- WHAT THIS TASK INVOLVES -
Down to the last character, transcribe every record.

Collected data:
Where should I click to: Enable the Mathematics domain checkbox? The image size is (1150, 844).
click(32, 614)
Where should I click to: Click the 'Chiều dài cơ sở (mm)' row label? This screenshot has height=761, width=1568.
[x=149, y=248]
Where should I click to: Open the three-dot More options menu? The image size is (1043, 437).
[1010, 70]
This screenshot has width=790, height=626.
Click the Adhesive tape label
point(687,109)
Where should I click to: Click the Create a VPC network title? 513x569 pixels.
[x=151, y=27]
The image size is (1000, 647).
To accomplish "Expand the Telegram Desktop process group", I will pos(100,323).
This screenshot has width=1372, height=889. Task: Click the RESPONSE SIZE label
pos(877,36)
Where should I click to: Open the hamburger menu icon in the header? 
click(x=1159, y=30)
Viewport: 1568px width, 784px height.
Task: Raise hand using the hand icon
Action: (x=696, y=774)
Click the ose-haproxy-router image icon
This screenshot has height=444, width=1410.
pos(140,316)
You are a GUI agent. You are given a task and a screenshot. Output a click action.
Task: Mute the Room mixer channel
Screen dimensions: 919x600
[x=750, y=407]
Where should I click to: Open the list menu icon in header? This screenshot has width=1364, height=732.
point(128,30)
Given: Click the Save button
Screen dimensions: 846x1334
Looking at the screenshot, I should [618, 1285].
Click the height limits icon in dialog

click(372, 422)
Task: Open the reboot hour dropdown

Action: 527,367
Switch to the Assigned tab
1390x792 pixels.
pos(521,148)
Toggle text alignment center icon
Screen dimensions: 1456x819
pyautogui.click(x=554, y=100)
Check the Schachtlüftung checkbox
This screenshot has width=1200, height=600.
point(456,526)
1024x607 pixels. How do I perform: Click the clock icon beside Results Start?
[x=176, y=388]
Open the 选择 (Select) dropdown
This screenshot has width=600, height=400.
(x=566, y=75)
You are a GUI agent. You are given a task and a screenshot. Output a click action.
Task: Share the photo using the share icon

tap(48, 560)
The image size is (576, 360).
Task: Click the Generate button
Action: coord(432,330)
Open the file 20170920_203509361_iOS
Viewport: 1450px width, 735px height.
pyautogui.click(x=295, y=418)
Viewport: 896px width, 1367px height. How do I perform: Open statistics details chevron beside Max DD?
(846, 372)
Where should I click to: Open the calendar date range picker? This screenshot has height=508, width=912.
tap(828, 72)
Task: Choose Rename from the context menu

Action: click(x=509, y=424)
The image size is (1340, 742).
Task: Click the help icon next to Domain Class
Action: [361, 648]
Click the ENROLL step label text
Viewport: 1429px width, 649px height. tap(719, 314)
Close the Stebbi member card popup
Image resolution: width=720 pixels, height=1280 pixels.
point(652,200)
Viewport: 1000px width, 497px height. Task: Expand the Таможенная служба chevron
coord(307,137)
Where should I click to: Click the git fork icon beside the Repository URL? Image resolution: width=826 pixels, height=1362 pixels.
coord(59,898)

- RESULT OF THE EXERCISE -
Where should I click to: Enable the Mathematics domain checkbox? The image size is (1150, 844).
click(32, 614)
Where should I click to: Click the 'Chiều dài cơ sở (mm)' row label? This screenshot has height=761, width=1568.
[x=149, y=248]
Where should I click to: Open the three-dot More options menu? The image size is (1043, 437).
[1010, 70]
This screenshot has width=790, height=626.
Click the Adhesive tape label
point(687,109)
Where should I click to: Click the Create a VPC network title? 513x569 pixels.
[x=151, y=27]
The image size is (1000, 647).
To accomplish "Expand the Telegram Desktop process group", I will pos(100,323).
This screenshot has width=1372, height=889. Task: Click the RESPONSE SIZE label
pos(877,36)
Where should I click to: Open the hamburger menu icon in the header? 
click(x=1159, y=30)
Viewport: 1568px width, 784px height.
Task: Raise hand using the hand icon
Action: (x=696, y=774)
Click the ose-haproxy-router image icon
This screenshot has height=444, width=1410.
pos(140,316)
You are a GUI agent. You are given a task and a screenshot. Output a click action.
Task: Mute the Room mixer channel
Screen dimensions: 919x600
[x=750, y=407]
Where should I click to: Open the list menu icon in header? This screenshot has width=1364, height=732.
point(128,30)
Given: Click the Save button
Screen dimensions: 846x1334
Looking at the screenshot, I should [618, 1285].
Click the height limits icon in dialog

click(372, 422)
Task: Open the reboot hour dropdown

Action: 527,367
Switch to the Assigned tab
1390x792 pixels.
pos(521,148)
Toggle text alignment center icon
Screen dimensions: 1456x819
pyautogui.click(x=554, y=100)
Check the Schachtlüftung checkbox
This screenshot has width=1200, height=600.
point(456,526)
1024x607 pixels. How do I perform: Click the clock icon beside Results Start?
[x=176, y=388]
Open the 选择 (Select) dropdown
This screenshot has width=600, height=400.
(x=566, y=75)
You are a GUI agent. You are given a task and a screenshot. Output a click action.
Task: Share the photo using the share icon

tap(48, 560)
The image size is (576, 360).
Task: Click the Generate button
Action: coord(432,330)
Open the file 20170920_203509361_iOS
Viewport: 1450px width, 735px height.
pyautogui.click(x=295, y=418)
Viewport: 896px width, 1367px height. How do I perform: Open statistics details chevron beside Max DD?
(846, 372)
Where should I click to: Open the calendar date range picker? This screenshot has height=508, width=912.
tap(828, 72)
Task: Choose Rename from the context menu

Action: click(x=509, y=424)
The image size is (1340, 742).
Task: Click the help icon next to Domain Class
Action: [361, 648]
Click the ENROLL step label text
Viewport: 1429px width, 649px height. tap(719, 314)
Close the Stebbi member card popup
Image resolution: width=720 pixels, height=1280 pixels.
point(652,200)
Viewport: 1000px width, 497px height. Task: Expand the Таможенная служба chevron
coord(307,137)
Where should I click to: Click the git fork icon beside the Repository URL? Image resolution: width=826 pixels, height=1362 pixels.
coord(59,898)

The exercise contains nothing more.